* _PROBLEM STATEMENT_: When you reach the line that contains "Where should I" below, transcribe it and each line after it word for word to the end of the records, omitting pictures.
══ INFORMATION PROVIDED ══
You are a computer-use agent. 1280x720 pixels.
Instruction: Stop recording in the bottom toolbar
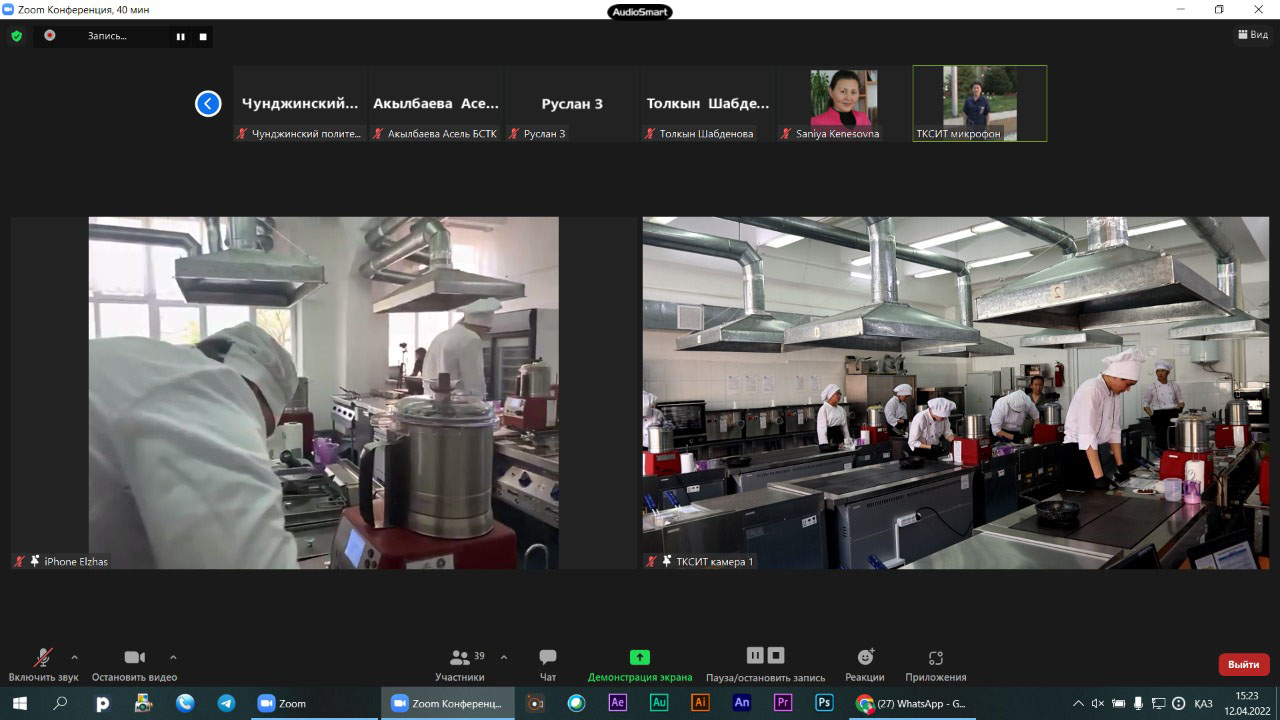coord(776,655)
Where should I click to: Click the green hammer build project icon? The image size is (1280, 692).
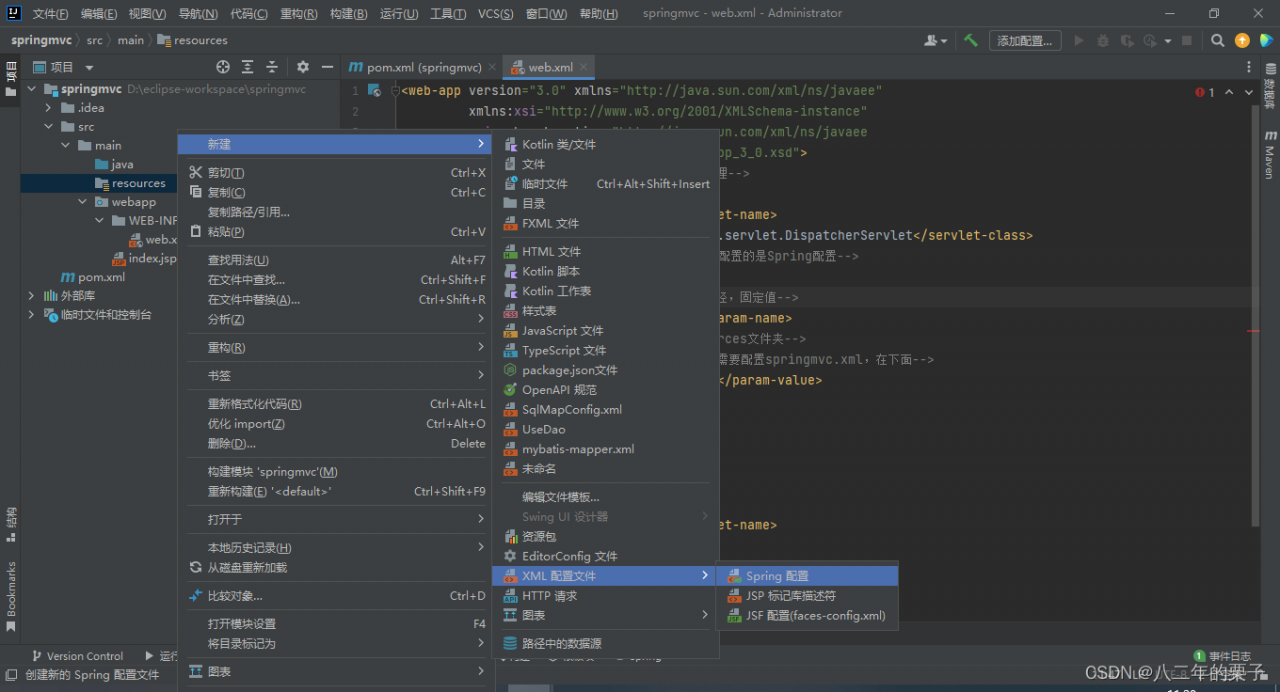970,41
═══
* _REPLY TO THE EXERCISE_:
Where should I click to: Click the green hammer build project icon? The image size is (1280, 692).
970,41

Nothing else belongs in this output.